Key Business Court Decisions

A Non-Signatory To A Contract Cannot Force Arbitration Of Its Claims

Where a party asserts claims against a business arising from a contract containing an arbitration clause, the party cannot compel the business to arbitrate the claims if the party was never a signatory to the contract.  Charlotte Student Housing DST, et al. v.
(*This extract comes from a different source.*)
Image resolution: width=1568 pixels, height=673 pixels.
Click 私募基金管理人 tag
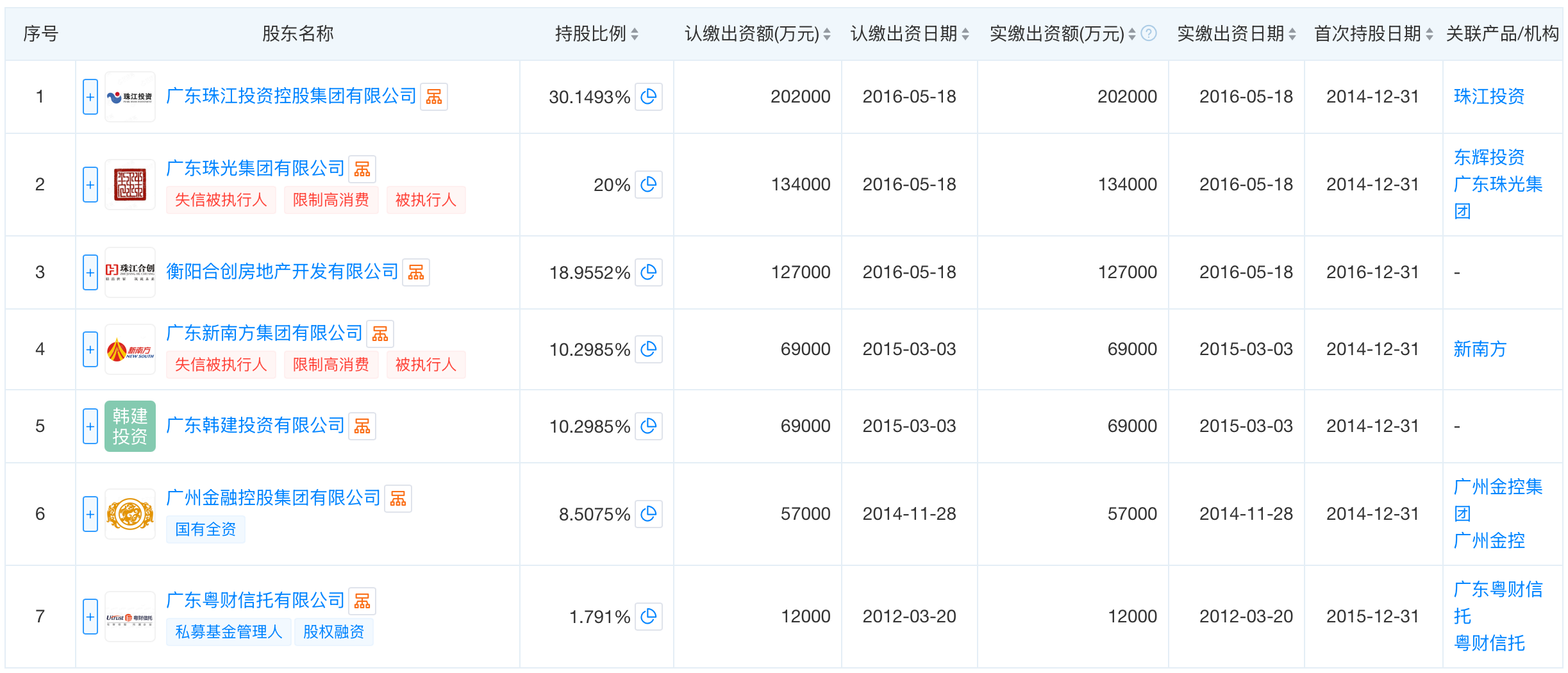[228, 632]
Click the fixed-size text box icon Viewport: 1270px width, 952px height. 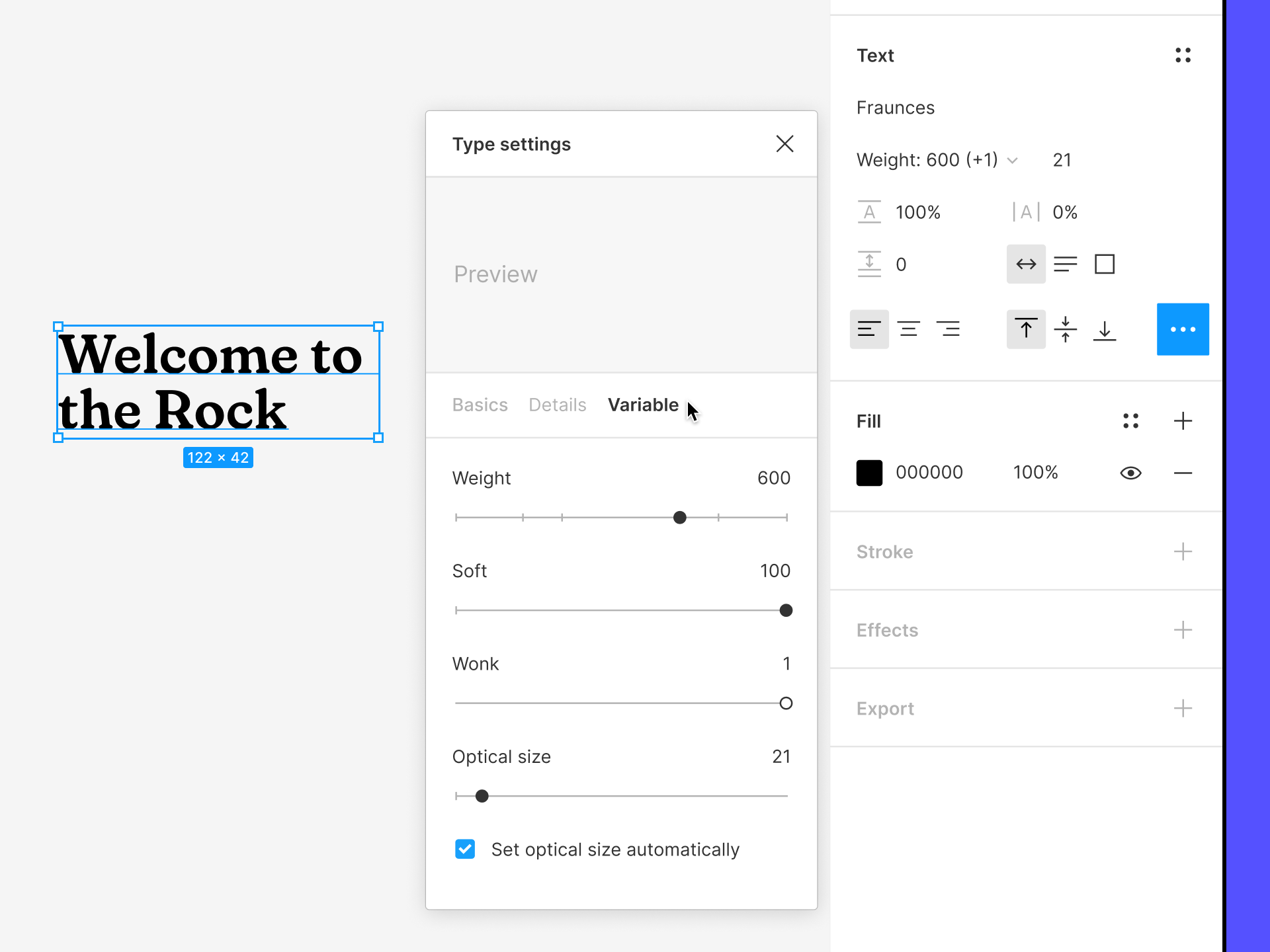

Choate Construction Co., et al, 2019 NCBC 20 (J. Conrad).  As a result,  the party’s sole remedy is to pursue its claims in court.

In 2015 Plaintiffs purchased a student housing complex known as Acadia from Defendant The Sanctuary at Charlotte, LLC (“Sanctuary”).  Sanctuary had entered into a number of separate contracts with the other defendants to build Acadia, including one contract with Defendant Miller Architecture (‘Miller”) to coordinate and oversee the design of the HVAC system.  After Plaintiffs purchased Acadia, it discovered extensive problems at the complex, including mold issue that Plaintiffs alleged were related to the HVAC system.  Plaintiffs sued Sanctuary, Miller and five other defendants for problems related to Acadia.
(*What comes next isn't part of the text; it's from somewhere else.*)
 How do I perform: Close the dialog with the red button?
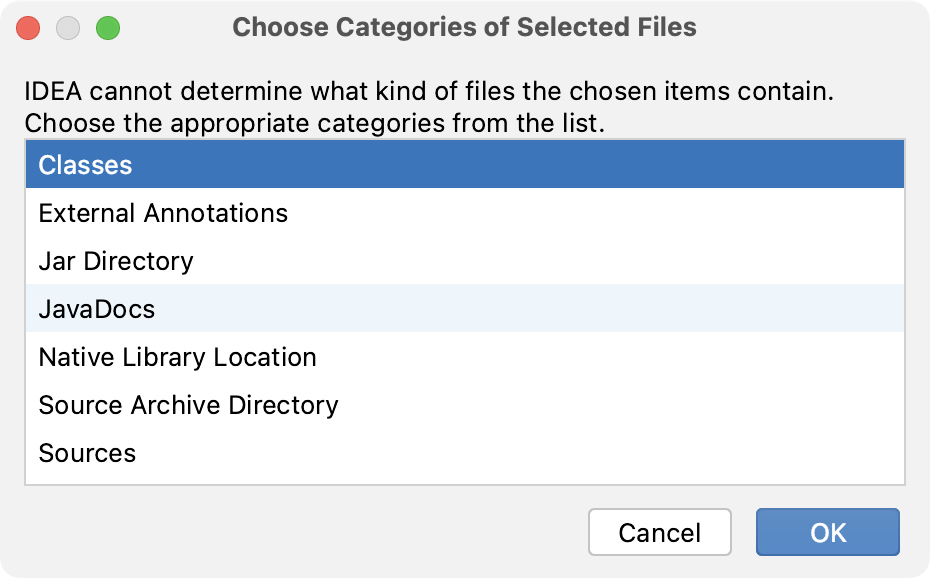point(28,28)
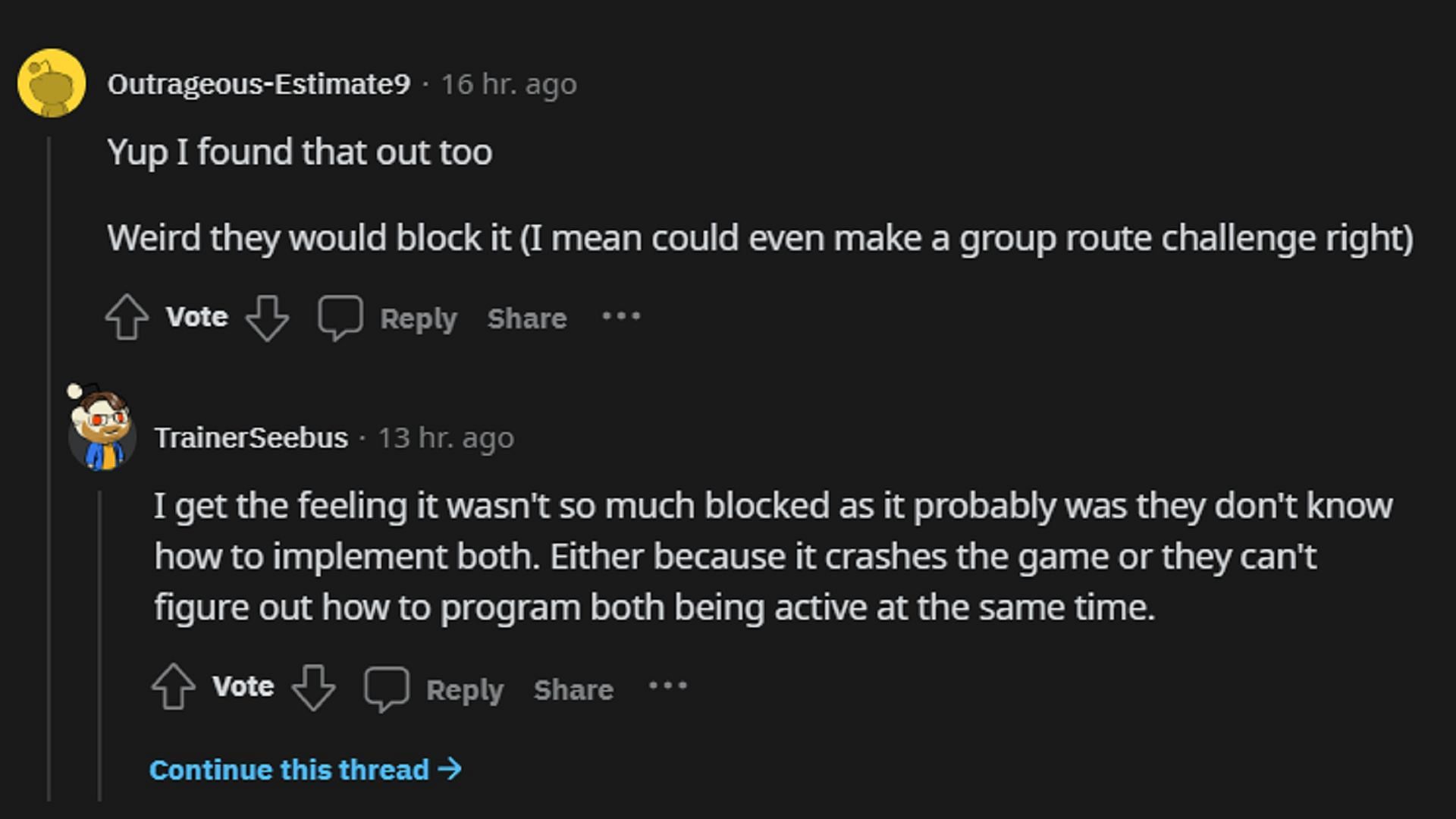Click the comment bubble icon on Outrageous-Estimate9's post
Image resolution: width=1456 pixels, height=819 pixels.
point(339,318)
Plaintiffs sought to compel arbitration of their claims against Miller.  Miller opposed the request.  Although Plaintiffs had no contract with Miller, the contract between Sanctuary and Miller required arbitration for “any claim, dispute or other matter in question arising out of or related to the Agreement.” Based upon this language, Plaintiffs contended they were entitled to force Miller to arbitrate their claims even though Plaintiffs themselves were never signatories to the contract.
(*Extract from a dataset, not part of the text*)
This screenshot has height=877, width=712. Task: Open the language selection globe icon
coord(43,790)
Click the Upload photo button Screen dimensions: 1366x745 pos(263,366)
The Business Court disagreed.  While recognizing that a non-signatory who asserts a claim based upon a contract containing an arbitration clause can be forced to arbitrate its claim if so requested by a party to the contract, the Court found that the opposite is not true.   The Court reasoned a non-signatory can be forced to arbitrate contract-related claims it asserts under the theory of equitable estoppel.  However, the Court held that in order for equitable estoppel to apply, it requires “an assertion of claims related to a contract.” (Opinion, ¶37).  Even though Miller might nonetheless rely on the terms of its contract with Sanctuary to defend against Plaintiffs’ claims, the Court found that because Miller had not asserted any claims against Plaintiffs (but had only been sued),  equitable estoppel did not apply and Miller would not be forced to arbitrate.  Based upon this decision, if a business is sued by a non-signatory for claims related to a contract containing an arbitration provision, the business should determine whether it wants to force the non-signatory to arbitrate (which it should be able to) or allow the matter to remain in court.  The choice belongs entirely to the business.